Mme T. Pham : Je suis journaliste politique et j'ai travaillé avec des fonctionnaires. Je dois vous dire qu'il est très difficile pour les Vietnamiens de savoir ce que font vraiment les hauts fonctionnaires. Nous ne savons pas s'ils se servent ou non de Facebook. Nous ne savons pas quel accès ils ont à l'information sur Internet. Quoi qu'il en soit, nous sommes convaincus que s'ils ne se servent pas eux-mêmes de Facebook, leurs secrétaires, leurs adjoints, leurs sbires et leurs amis le font. Ils ont aussi des cyberespions, une cyberpolice. Ils ont des forces spéciales qui les aident à contrôler ce qui se passe sur Internet, à surveiller ce que nous y faisons. À mon avis, le fossé des générations n'est pas une explication valable.

M. H. Trinh : J'aimerais répondre à votre question quant à savoir si c'est parce qu'ils ne sont pas familiers avec Facebook que les dirigeants en ont peur. Je ne crois pas que ce soit le cas. C'est plutôt une illustration du vieux dicton comme quoi le pouvoir absolu corrompt absolument. Au bout du compte, selon moi, au Vietnam, cela revient à une question de pouvoir absolu. Le Parti communiste veut conserver le pouvoir absolu et ne tolère aucune forme de dissension, que ce soit dans les médias traditionnels ou dans les médias sociaux, que cela vienne de l'intérieur ou de l'extérieur du pays. Ne tolérant pas la dissidence, le parti la criminalise et met les gens derrière les barreaux pour étouffer la liberté d'expression. C'est mon analyse de la situation.

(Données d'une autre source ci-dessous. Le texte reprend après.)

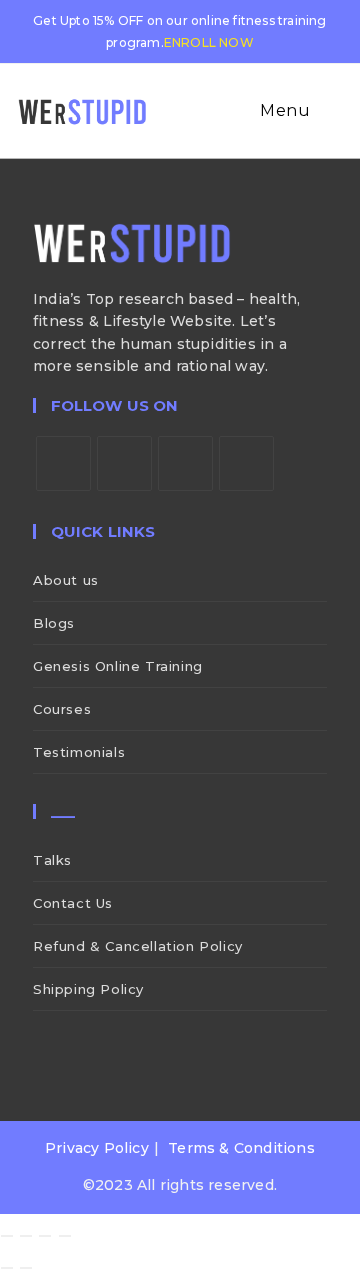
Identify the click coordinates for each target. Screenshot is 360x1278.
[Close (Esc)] (65, 1236)
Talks (52, 860)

La présidente : J'ai une question pour vous. Vous avez tous fait preuve d'une grande bravoure en témoignant ici aujourd'hui. Cela implique un certain risque, vu qu'il s'agit d'audience publique. Certains d'entre vous ont indiqué être interdits de retour au Vietnam. Je sais que VOICE travaille ici au Canada. Donnez-nous une idée de ce que vous envisagez de faire maintenant, afin que nous puissions suivre votre travail de façon continue. Je sais qu'il y aura un autre processus de l'EPU, mais ce n'est pas pour demain. Quelles sont les prochaines étapes, pour vous?

M. H. Trinh : Comme vient de le suggérer maître Long Trinh, VOICE souhaiterait, avec les autres organisations de la société civile au Vietnam, voir le Canada pousser à l'adoption de ses propres recommandations pour le Vietnam, que le Vietnam les accepte ou pas.

Il est fort probable que le Vietnam n'accepte pas les recommandations du Canada, vu qu'elles touchent au cœur du problème : liberté de parole, liberté de réunion et liberté d'expression. La deuxième recommandation propose que le Vietnam revoie toutes les dispositions criminalisant ce type d'activité. La cinquième recommandation propose que le Vietnam soutienne le développement d'une société civile et sollicite l'aide, l'expertise et le soutien technique d'autres pays. S'il y a bien une chose que le Canada doit faire, c'est d'aider les organisations de la société civile au Vietnam, comme VOICE, à mettre en œuvre sa propre recommandation, qu'elle soit acceptée par le Vietnam ou pas. Si le Vietnam accepte les recommandations, le Canada entend les diffuser largement et travailler en étroite collaboration avec les organisations de la société civile au Vietnam pour suivre la situation.

Si le Vietnam ne les accepte pas, le Canada devrait aussi prévoir de revoir son aide au développement, et de questionner les hauts fonctionnaires vietnamiens quant aux raisons pour lesquelles le Vietnam n'accepte pas les recommandations, malgré l'aide au développement considérable qu'il lui offre.

La présidente : Je souhaite vous remercier, une fois de plus, de vos témoignages aujourd'hui. Je peux vous assurer avec certitude que vous avez un solide porte-parole au Sénat, avec le sénateur Ngo et le comité des droits de la personne. Nous veillerons à faire entendre vos voix. Merci encore d'avoir accepté de comparaître. Nous serons heureux de vous entendre à nouveau à l'avenir. Merci beaucoup.